From left are Sam Grey and Jim Frentz, sign maintainers; Mark Loveless, sign technician; and Bob Learn, senior traffic sign maintainer.
The shop team has a sign technician, senior traffic sign maintainer and two traffic sign maintainers. The team maintains an inventory of 10,000 signs and will make and install almost 500 signs during construction season.
"This team is capable of taking an order, making the sign, and placing it within a 24-hour period, depending on its location," said Bob Learn, senior traffic sign maintainer.
In addition to county signs, signs are also made for other counties, municipalities, the state Department of Transportation, police and fire departments and school districts.

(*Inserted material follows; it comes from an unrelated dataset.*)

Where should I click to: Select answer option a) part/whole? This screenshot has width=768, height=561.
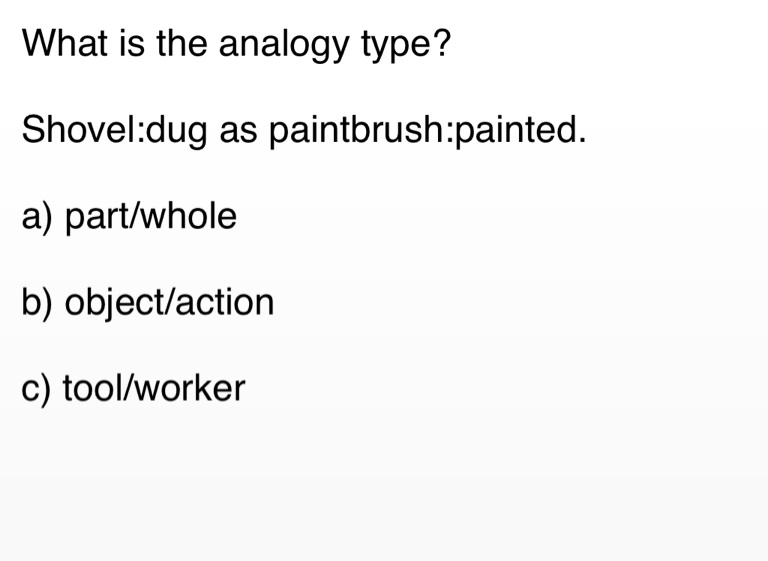pos(129,216)

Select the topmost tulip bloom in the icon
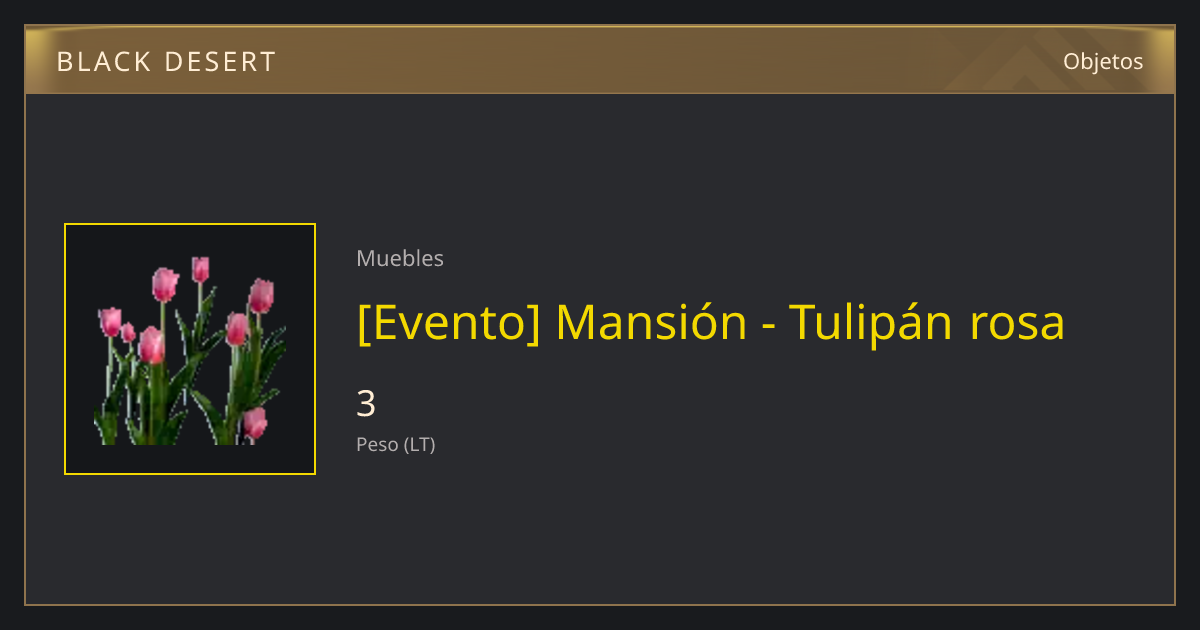200,269
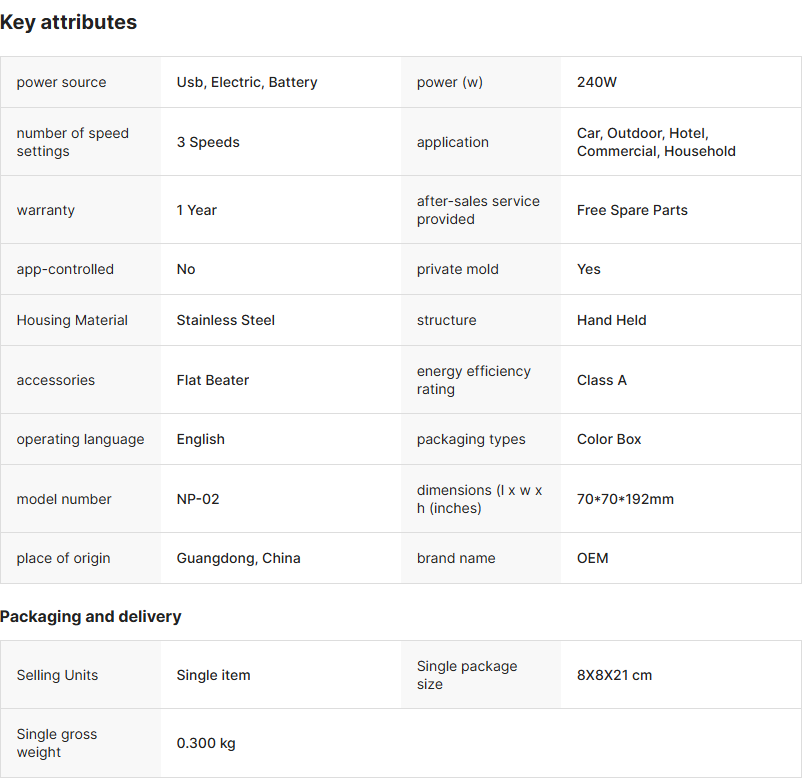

Traffic control in New York state is governed by numerous requirements from the following sources: Federal Manual of Uniform Traffic Control Devices; New York State Supplement to the Federal MUTCD; New York State Highway Law; New York State Vehicle and Traffic Law; and local laws and ordinances. Creating signs that follow all these rules and regulations, and provide for and promote the safe and orderly flow of traffic, means the requirements must be applied each time a sign is requested. The information is then used to determine size, color, shape, reflectivity and where the sign must be located.
"There are two major challenges that we must deal with on a regular basis," Loveless said. "The first is in the interpretation and application of these regulations when producing and placing signs. The Sign Shop team takes a methodical and conservative approach in everything we do."
The next issue is signs are seen as the ultimate solution to traffic control issues, such as speeding.
"Signs only work when followed, they are not self-enforcing," Loveless said. "The influence of a sign is limited to the willingness of people to read them and comply."
Misuse of signs for traffic control can lead to confusion, frustration and create unsafe conditions.
"Over-signing is never an option for controlling traffic, nor is it a best practice to place undue inconvenience on the traveling public," said Learn. "A sign is placed to provide a uniform and easily understood message that allows drivers to make the proper choices for their safety."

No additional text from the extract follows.